The defendant contends that his attorney should have filed a motion to dismiss the complaint because it was not supported by probable cause on the element of intent to distribute. "Probable cause does not require the same type of specific evidence of each element of the offense as would be needed to support a conviction" (citation and quotation omitted). Commonwealth v. Reyes, 98 Mass. App. Ct. 797, 803 (2020). Here, a motion to dismiss would have been futile, as the complaint application established that the defendant's backpack contained eight plastic bags of marijuana with a total weight of 151.6 grams, a digital scale, a box of empty plastic bags, and no smoking paraphernalia. Contrast Commonwealth v. Humberto H., 466 Mass. 562, 567 (2013) (no probable cause of intent to distribute where no scale, cell phone, pager, or empty plastic bags recovered).
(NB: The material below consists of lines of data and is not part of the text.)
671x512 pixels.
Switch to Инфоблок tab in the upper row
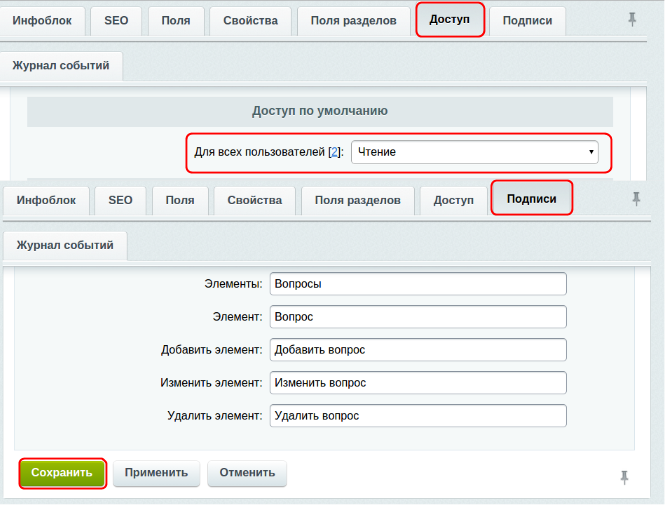pos(42,21)
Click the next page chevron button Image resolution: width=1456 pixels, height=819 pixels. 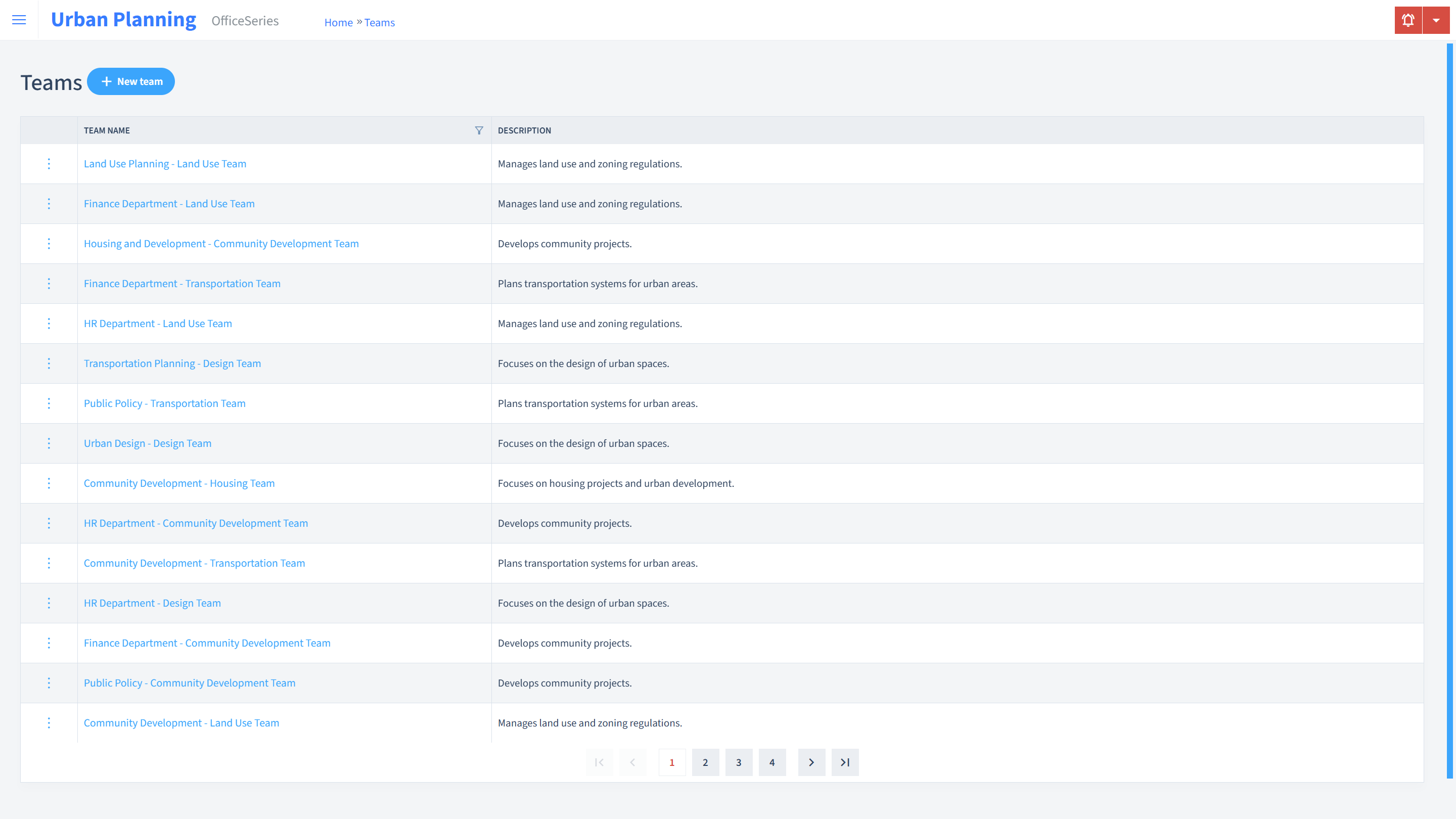click(812, 762)
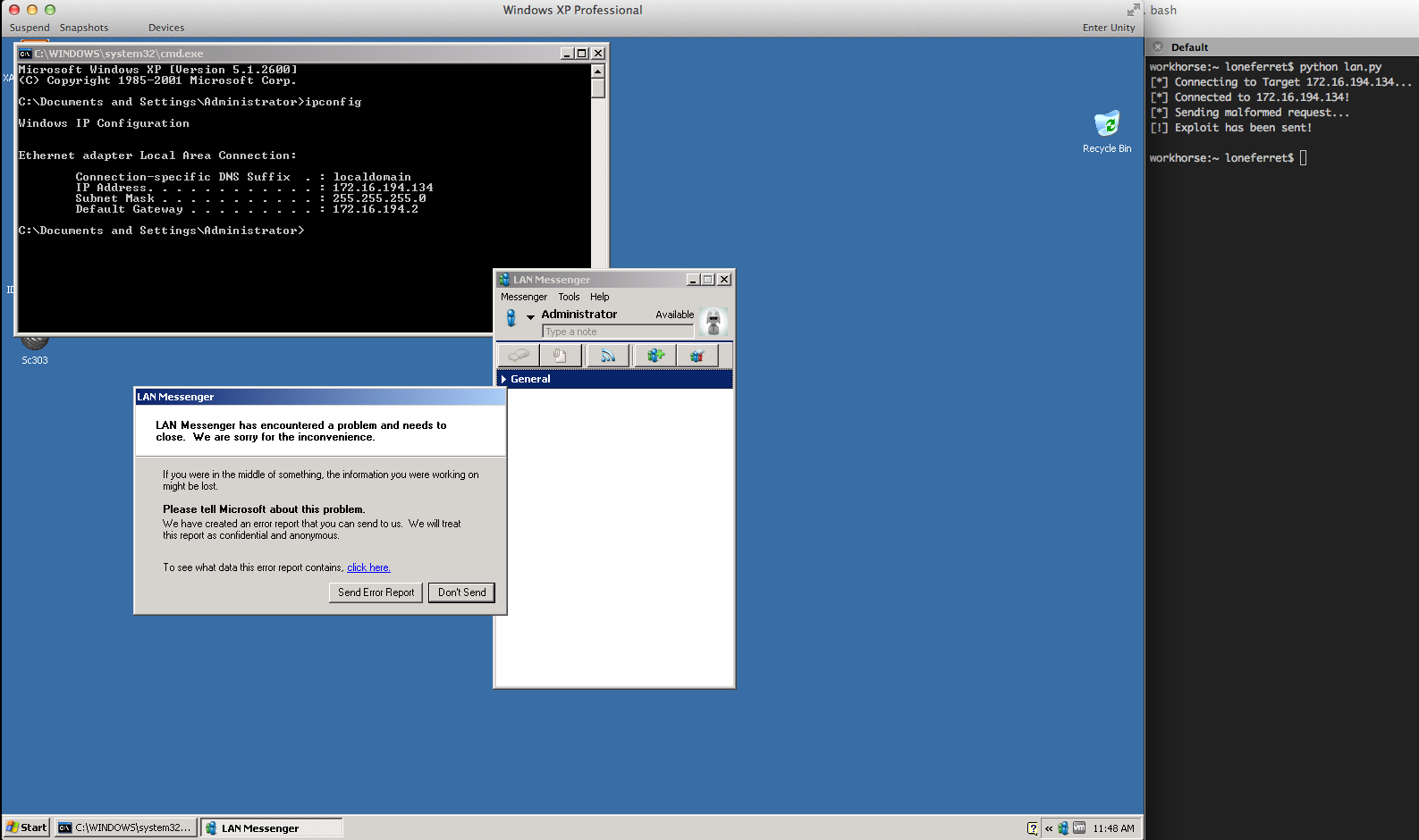Open the public chat toolbar icon
The height and width of the screenshot is (840, 1419).
[697, 356]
3. Evidentiary hearing. Lastly, the defendant argues that the judge abused his discretion because he did not hold an evidentiary hearing before denying the rule 30 (b) motion. A judge may rule on a motion for a new trial without an evidentiary hearing "if no substantial issue is raised by the motion or affidavits." Mass. R. Crim. P. 30 (c) (3), as appearing in 435 Mass. 1501 (2001). See Commonwealth v. DiBenedetto, 458 Mass. 657, 664 (2011). " ‘Although the motions and supporting materials filed by a defendant need not prove the issue raised therein, they must at least contain sufficient credible information to cast doubt on the issue’ in order to create a substantial issue." Commonwealth v. Barry, 481 Mass. 388, 401 (2019), quoting Commonwealth v. Denis, 442 Mass. 617, 629 (2004). Here, the defendant failed to raise a substantial issue and therefore the judge did not abuse his discretion in deciding the motion without conducting an evidentiary hearing.

The defendant's brief makes fleeting references to the judge's lack of findings of fact and conclusions of law. See Mass. R. A. P. 16 (a) (9) (A). The absence of findings is not fatal where, as here, "the ultimate conclusion is clearly evident from the record, ... or where we are satisfied that on review of the whole case manifest injustice would [not] result" (quotations and citations omitted). Commonwealth v. Torres, 469 Mass. 398, 403 (2014).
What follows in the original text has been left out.